═══ Input records ═══
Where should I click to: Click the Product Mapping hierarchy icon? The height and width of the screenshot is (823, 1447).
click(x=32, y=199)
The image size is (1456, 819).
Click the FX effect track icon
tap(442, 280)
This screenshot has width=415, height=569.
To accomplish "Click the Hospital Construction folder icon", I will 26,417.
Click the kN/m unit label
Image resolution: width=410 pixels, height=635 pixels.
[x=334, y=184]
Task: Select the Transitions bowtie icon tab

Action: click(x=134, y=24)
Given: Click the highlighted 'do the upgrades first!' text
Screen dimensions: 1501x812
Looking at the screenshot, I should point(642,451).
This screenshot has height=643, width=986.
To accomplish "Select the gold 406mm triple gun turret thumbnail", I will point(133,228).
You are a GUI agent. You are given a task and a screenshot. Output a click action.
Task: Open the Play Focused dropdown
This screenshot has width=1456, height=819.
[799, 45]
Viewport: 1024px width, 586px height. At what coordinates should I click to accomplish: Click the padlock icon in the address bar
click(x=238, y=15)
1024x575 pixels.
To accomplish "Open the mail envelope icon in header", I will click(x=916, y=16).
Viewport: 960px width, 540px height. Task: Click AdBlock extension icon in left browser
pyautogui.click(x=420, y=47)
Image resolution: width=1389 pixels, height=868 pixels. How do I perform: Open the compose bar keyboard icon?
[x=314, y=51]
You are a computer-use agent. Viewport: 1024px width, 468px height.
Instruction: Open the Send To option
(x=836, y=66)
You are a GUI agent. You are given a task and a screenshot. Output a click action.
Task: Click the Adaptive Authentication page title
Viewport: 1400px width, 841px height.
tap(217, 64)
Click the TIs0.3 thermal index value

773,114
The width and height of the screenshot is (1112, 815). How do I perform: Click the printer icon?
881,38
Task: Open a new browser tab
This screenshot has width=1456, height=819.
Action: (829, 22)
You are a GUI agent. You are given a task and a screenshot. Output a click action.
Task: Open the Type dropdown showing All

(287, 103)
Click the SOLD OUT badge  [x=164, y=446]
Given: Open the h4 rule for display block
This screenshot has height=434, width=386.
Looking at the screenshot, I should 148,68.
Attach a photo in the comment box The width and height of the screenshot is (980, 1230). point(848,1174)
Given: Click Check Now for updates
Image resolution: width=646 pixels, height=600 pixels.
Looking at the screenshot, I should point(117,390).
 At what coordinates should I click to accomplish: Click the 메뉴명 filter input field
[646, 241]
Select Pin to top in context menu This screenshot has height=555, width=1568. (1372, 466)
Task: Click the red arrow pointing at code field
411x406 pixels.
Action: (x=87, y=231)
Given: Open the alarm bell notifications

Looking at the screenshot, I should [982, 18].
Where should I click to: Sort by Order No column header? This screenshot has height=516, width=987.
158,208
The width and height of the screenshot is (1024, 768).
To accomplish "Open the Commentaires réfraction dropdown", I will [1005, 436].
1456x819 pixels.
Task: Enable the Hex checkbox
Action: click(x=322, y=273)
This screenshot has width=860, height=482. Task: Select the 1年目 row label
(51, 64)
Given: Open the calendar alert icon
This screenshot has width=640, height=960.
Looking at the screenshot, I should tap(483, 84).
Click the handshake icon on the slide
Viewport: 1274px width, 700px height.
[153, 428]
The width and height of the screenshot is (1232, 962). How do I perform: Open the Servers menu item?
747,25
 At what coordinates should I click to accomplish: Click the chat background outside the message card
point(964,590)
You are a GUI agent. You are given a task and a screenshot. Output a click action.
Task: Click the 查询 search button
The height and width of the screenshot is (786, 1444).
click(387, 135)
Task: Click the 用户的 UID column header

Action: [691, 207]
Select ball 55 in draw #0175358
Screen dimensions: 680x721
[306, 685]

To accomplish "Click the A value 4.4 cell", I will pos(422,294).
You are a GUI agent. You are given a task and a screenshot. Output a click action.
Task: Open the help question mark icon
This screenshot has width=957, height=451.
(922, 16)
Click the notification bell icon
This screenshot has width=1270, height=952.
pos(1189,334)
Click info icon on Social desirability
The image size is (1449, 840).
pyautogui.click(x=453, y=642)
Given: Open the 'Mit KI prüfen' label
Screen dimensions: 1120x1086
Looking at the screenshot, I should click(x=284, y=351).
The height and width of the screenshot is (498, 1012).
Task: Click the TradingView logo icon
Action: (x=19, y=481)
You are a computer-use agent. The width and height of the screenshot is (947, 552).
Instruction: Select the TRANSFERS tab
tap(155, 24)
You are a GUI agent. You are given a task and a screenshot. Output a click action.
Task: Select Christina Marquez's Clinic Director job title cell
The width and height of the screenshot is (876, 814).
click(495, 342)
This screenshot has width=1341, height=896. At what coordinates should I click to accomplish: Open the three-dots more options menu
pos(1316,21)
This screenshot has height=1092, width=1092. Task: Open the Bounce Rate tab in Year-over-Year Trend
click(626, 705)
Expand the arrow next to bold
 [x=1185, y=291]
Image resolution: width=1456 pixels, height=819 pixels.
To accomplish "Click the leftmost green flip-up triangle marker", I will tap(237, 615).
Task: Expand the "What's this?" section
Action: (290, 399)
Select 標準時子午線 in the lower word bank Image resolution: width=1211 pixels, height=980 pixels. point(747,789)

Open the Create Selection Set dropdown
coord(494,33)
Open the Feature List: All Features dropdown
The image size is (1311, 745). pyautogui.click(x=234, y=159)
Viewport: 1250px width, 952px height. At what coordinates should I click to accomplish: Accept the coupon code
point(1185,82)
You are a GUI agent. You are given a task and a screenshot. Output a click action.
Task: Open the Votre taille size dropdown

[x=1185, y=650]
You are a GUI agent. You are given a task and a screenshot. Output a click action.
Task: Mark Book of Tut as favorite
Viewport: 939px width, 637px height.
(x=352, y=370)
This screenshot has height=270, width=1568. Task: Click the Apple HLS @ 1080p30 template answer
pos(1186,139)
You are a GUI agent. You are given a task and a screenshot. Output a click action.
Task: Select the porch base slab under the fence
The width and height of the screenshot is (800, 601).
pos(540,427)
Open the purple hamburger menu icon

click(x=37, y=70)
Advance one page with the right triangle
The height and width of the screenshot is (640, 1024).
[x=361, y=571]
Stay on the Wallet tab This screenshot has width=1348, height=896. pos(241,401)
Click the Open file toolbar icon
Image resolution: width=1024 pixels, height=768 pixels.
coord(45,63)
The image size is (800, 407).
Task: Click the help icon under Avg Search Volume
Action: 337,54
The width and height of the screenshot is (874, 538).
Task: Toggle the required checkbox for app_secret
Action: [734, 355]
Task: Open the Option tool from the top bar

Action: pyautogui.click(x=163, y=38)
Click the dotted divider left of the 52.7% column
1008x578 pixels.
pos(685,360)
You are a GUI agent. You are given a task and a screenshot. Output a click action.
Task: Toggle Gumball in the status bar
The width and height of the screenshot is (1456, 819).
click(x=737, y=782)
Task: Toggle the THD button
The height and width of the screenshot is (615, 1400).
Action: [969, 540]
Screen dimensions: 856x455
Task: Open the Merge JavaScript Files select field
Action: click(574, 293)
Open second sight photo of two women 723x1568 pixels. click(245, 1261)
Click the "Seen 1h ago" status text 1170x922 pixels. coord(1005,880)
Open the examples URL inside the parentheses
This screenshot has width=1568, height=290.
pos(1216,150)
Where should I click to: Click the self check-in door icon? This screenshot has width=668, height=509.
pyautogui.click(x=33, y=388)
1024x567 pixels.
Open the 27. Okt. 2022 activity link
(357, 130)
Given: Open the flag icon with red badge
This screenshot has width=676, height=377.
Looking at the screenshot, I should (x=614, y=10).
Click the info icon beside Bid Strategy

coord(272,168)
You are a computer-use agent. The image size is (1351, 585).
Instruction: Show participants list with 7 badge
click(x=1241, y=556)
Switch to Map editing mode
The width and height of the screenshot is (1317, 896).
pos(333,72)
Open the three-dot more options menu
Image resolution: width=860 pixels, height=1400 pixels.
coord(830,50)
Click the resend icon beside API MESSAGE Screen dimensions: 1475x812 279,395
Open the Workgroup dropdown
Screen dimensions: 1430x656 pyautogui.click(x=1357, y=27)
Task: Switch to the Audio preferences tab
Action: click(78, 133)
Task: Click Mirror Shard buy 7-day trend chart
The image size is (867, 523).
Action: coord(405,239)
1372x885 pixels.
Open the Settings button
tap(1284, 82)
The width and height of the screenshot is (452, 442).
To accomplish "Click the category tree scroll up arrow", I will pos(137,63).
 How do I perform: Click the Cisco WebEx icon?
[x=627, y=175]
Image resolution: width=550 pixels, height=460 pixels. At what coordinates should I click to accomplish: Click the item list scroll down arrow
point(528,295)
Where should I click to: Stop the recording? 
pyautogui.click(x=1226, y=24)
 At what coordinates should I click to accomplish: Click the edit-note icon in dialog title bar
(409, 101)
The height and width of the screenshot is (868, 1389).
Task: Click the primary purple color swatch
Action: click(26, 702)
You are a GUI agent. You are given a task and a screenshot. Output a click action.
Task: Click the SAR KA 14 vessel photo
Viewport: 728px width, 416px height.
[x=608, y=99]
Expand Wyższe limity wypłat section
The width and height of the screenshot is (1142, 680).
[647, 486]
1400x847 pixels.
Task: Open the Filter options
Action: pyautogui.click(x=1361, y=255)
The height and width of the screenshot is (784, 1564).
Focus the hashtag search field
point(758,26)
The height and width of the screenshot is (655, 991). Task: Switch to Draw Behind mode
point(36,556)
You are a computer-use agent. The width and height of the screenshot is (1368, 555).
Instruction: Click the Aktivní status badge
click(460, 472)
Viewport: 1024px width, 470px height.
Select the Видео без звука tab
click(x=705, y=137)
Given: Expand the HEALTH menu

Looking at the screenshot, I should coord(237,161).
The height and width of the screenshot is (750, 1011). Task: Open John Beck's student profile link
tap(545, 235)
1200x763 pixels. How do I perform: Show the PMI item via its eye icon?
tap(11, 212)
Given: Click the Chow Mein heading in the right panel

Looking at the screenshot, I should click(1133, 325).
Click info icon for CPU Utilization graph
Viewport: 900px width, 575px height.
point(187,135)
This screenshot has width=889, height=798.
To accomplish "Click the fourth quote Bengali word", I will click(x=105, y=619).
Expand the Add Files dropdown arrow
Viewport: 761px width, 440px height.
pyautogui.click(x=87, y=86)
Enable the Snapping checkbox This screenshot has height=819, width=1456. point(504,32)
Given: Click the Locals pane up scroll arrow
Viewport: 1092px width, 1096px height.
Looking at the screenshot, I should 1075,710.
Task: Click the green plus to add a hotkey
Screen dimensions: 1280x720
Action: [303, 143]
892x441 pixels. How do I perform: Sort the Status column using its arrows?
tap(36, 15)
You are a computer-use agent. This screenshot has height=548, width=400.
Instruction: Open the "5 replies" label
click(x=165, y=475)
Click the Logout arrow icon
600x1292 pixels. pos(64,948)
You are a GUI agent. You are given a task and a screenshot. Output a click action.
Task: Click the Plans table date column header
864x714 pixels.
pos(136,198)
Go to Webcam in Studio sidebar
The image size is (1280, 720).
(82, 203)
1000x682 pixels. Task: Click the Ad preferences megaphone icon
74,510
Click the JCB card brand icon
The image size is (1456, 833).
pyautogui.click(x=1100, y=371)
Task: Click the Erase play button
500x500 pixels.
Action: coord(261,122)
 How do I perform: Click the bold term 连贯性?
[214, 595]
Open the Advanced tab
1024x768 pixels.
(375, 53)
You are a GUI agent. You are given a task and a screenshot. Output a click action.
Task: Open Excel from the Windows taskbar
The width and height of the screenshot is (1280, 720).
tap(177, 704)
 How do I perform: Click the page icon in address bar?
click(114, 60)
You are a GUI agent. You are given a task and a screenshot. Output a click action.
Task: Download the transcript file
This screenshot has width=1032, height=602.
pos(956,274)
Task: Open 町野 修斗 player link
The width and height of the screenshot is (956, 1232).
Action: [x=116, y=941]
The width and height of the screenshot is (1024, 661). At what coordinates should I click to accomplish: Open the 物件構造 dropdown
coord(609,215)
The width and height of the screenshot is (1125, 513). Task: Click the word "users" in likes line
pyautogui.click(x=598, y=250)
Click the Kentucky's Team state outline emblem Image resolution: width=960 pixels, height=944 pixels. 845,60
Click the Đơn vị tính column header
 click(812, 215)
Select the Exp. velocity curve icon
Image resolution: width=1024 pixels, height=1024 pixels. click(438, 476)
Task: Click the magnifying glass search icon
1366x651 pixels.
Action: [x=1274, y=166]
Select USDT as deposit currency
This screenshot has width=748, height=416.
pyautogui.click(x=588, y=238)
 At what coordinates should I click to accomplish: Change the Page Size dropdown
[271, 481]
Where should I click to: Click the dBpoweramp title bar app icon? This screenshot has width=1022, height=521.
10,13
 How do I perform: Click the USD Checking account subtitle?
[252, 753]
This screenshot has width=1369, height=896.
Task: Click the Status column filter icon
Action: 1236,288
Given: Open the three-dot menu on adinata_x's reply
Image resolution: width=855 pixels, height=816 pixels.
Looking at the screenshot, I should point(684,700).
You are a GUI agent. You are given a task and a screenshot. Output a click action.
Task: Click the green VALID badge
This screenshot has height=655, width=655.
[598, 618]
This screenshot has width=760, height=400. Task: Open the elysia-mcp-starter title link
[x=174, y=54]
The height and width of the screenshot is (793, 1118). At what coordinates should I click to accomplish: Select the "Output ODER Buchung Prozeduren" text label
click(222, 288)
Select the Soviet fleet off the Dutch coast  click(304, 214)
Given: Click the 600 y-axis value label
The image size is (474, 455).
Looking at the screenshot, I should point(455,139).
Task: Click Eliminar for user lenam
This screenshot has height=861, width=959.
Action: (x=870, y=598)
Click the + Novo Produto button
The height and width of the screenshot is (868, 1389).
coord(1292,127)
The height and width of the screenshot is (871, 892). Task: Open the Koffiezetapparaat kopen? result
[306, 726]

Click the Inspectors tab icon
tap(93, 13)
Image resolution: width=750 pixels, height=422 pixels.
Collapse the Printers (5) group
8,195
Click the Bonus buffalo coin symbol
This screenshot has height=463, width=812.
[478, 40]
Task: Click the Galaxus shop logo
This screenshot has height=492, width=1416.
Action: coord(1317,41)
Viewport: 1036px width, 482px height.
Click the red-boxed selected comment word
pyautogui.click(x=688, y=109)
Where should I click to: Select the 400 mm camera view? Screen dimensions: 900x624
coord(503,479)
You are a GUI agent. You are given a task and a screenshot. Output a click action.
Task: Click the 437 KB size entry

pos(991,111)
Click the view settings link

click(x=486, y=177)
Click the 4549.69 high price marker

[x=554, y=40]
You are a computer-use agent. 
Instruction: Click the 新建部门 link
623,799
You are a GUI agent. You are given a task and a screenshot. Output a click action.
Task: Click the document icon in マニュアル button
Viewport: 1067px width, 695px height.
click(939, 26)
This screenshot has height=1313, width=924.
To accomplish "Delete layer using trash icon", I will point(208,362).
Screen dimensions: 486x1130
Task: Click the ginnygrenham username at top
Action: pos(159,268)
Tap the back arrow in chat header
═══
Task to carry out. Count how many lines in the data above contain the string "purple", with case counting. Reply with the number alone.

Result of the task. 2